Thanks John for your help. It is always very appreciated.

With the macro FASTBIT_EMPTY_STRING_AS_NULL enabled, all my test cases now 
works. I'll test performance next but it could be a good candidate for my 
stable version.

About the FASTBIT_EMPTY_STRING_AS_NULL, what do you think would be the best 
default ? For my use case, it is obviously to enable it, but for everybody else 
i don't know.  My concern is the backward compatibility here, especially the 
fact that it influences the index creation, and not usage. This means that 
somebody who upgrades won't notice this change before it regenerates indexes. 
What's your opinion on this ?

Thanks,

-----Original Message-----
From: K. John Wu [mailto:[email protected]] 
Sent: Wednesday, March 28, 2012 11:20 AM
To: Dominique Prunier
Cc: FastBit Users
Subject: Re: [FastBit-users] PATCH: perf boost on top of r501

Hi, Dominique,

Thanks for the suggestions and and test cases.  Just checked in a set
of changes as SVN Revision 506.  Here is a bit more explanation.

On item 1, I have taken the option you've suggested in the first
message, i.e., use the macro FASTBIT_EMPTY_STRING_AS_NULL

On item 2, I have restored the escaping of using backslash as you
requested.

Will go through you tests cases next and see what else I need to change.

John


On 3/28/12 8:02 AM, Dominique Prunier wrote:
> Hi John,
> 
> Here is two simple test cases for my two issues with r505.
> 
> 1. empty-strings.zip: there is no way to select empty string anymore
> 
> **** FAILED (bad result count) with where clause << a='' >>
> 
> **** FAILED (bad result count) with where clause << a=0 >>
> 
> **** FAILED (hard) with where clause << a LIKE '' >>
> 
> 2. de-escaping.zip: there is no way to select a string with a reserved char 
> in it
> 
> **** FAILED (bad result count) with where clause << a='it\'s good' >>
> 
> Warning -- ibis::whereParser encountered syntax error, unexpected name string 
> at location a='it's good':1.7
> Warning -- query[96w0-3xn8Tg----1]::setWhereClause -- failed to parse the 
> WHERE clause "a='it's good'"
> Warning -- fastbit_build_query failed to assign conditions (a='it's good') to 
> a query
> **** FAILED (hard) with where clause << a='it's good' >>
> 
> Warning -- ibis::whereParser encountered syntax error, unexpected $undefined 
> at location a=it's good:1.5
> Warning -- query[96w0-3xn8Tg----2]::setWhereClause -- failed to parse the 
> WHERE clause "a=it's good"
> Warning -- fastbit_build_query failed to assign conditions (a=it's good) to a 
> query
> **** FAILED (hard) with where clause << a=it's good >>
> 
> With the attached patch, it fixes my test cases (except a LIKE '' that didn't 
> work before and a='it's good' and a=it's good whieh are invalid where 
> clauses).
> 
> Thanks,
> 
> -----Original Message-----
> From: [email protected] 
> [mailto:[email protected]] On Behalf Of Dominique Prunier
> Sent: Wednesday, March 28, 2012 10:04 AM
> To: K. John Wu
> Cc: FastBit Users
> Subject: Re: [FastBit-users] PATCH: perf boost on top of r501
> 
> Hey John,
> 
> I'm trying r505 right know, i have two questions/remarks:
> 
>  1. I saw a change about the dictionary now able to accept empty strings and 
> treat them as normal strings instead of NULLs.
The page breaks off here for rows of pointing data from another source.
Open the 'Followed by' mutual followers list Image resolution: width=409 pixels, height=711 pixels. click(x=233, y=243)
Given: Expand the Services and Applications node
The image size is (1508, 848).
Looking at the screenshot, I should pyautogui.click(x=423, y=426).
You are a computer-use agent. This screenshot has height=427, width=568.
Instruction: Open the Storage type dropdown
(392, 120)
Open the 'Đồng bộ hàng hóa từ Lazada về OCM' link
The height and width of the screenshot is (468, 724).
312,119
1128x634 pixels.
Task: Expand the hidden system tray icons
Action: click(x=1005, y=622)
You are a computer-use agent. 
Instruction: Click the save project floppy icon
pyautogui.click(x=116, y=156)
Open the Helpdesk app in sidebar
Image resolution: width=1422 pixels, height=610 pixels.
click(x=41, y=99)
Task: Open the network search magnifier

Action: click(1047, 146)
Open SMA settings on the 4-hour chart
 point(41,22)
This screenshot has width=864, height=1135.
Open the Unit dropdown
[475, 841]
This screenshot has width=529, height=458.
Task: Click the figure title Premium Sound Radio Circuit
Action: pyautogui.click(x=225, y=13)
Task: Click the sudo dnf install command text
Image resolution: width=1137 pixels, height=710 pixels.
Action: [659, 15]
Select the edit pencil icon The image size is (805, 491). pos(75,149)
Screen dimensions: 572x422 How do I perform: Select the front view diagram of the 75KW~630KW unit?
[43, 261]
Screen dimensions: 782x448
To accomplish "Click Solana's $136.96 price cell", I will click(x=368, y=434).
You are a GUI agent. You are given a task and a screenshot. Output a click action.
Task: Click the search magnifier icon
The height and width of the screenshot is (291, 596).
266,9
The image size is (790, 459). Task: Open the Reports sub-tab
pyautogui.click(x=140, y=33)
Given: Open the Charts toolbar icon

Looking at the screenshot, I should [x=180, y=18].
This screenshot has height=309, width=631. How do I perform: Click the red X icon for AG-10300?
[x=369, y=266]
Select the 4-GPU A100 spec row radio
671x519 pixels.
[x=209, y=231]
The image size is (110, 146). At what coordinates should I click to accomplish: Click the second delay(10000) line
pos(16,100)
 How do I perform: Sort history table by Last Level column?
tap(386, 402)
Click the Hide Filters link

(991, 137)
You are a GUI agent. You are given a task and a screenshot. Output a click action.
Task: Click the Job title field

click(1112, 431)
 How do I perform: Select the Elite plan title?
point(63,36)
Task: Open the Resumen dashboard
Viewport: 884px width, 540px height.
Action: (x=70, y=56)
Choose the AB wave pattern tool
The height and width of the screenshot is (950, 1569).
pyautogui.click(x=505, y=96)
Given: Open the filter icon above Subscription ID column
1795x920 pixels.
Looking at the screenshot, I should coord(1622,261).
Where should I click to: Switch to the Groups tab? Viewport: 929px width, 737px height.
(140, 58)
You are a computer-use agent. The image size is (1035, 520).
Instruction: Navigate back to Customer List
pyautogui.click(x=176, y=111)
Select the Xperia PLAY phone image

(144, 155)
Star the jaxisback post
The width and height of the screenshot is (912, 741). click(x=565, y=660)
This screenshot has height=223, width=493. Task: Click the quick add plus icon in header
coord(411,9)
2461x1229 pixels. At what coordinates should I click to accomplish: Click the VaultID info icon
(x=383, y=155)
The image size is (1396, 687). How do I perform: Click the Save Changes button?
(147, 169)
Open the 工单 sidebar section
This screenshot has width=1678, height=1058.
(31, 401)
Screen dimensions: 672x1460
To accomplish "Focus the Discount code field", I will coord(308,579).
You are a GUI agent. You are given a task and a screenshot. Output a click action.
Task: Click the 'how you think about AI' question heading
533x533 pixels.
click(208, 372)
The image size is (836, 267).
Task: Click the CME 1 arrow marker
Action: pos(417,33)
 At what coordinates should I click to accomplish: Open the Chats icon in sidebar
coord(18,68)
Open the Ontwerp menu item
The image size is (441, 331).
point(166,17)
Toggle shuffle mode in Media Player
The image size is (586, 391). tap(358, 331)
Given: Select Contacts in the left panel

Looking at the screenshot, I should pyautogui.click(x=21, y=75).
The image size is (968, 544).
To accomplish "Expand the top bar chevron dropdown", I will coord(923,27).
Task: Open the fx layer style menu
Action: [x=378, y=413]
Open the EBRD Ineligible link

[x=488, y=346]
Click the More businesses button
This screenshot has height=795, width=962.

This breaks quite a lot of my 
> test cases, specifically those which used to test category=0 or !=0 to 
> simulate the IS NULL/IS NOT NULL because testing for an empty string doesn't 
> work (='' or LIKE '' used to fail or return invalid results). What would be 
> your recommendation for that use case ? Could we add a define for those 
> relying on this behavior ? Something like:
> 
> -    //if (*str == 0) return 0;
> +#ifdef FASTBIT_EMPTY_STRING_AS_NULL
> +    if (*str == 0) return 0;
> +#endif
> 
>  2. I can't find anywhere the de-escaping patch in r505, am i missing 
> something ?
> 
> Thanks,
> 
> -----Original Message-----
> From: K. John Wu [mailto:[email protected]] 
> Sent: Wednesday, March 28, 2012 1:55 AM
> To: Dominique Prunier
> Cc: FastBit Users
> Subject: Re: [FastBit-users] PATCH: perf boost on top of r501
> 
> Hi, Dominique,
> 
> There are some updates to involving merge of dictionaries and to
> exercise the operations involving unmatched quotes.  The new code is
> SVN R505.
> 
> Please let me know if you have any additional questions.
> 
> John
> 
> 
> On 3/27/12 1:03 PM, Dominique Prunier wrote:
>> Hey John,
>>
>> There is definitely a need for FastBit escaping. The escaping problem is not 
>> at the shell level (though we could have one there) since in pure C/C++ 
>> code, there's no shell involved when i'm building a where clause from a 
>> string. The problem is at the where clause parsing level (in the lexer to be 
>> more precise) to be able to express string literals among other things (and 
>> not only metas, it is also white spaces, ...).
>> Typically, my test that fails is as simple as calling 
>> fastbit_build_query(..., ..., "a='it\\'s good'"). This is expected to create 
>> a qString << a = it's good >> but now, it creates a qString << a = it\'s 
>> good >> which is wrong. The attached patch restores the descaping, but _not_ 
>> the double quote stripping (because it is already handled in the lexer). All 
>> my test cases works after applying it on r503.
> 
> The constructors for ibis::qString and ibis::qLike really should not
> strip away anything.  In your case, you should be able to do the following
> 
> .../tcapi data-dir "a=\"it's good\""
> 
> if you are using fastbit_build_query, you can use the same string
> fastbit_build_query(..., ..., "a=\"it's good\"");
> 
> Since FastBit regular expression only support four meta characters ? *
> _ %.  There is no need to escape anything.  It is probably cleaner to
> not introduce stripping of anything special (except the outer most
> quotes, which should be only done once).
> 
>>
>> About the decompression, thanks for the link, this is very interesting stuff 
>> ! But my point here is not about questing the fact the decompression can be 
>> better is some case, i was just under the impression that the hit vector 
>> given to category::patternSearch was _always_ already decompressed since it 
>> is ultimately a bitvector that has been created from scratch for query 
>> evaluation (it would need verification though). My guess is that the few 
>> percent of performance i'm loosing here are attributable to the check 
>> (hits.isCompressed() && hits.bytes()*mult + bv->bytes() > hits.size()), 
>> since it gets executed _A LOT_ of times. I'll try to investigate it a little 
>> bit further.
> 
> I have rearranged the tests for decompression in layers which
> hopefully will eliminate the need to perform more expensive tests in
> your case that presumably involve a fairly small number of values.
> _______________________________________________
> FastBit-users mailing list
> [email protected]
> https://hpcrdm.lbl.gov/cgi-bin/mailman/listinfo/fastbit-users
_______________________________________________
FastBit-users mailing list
[email protected]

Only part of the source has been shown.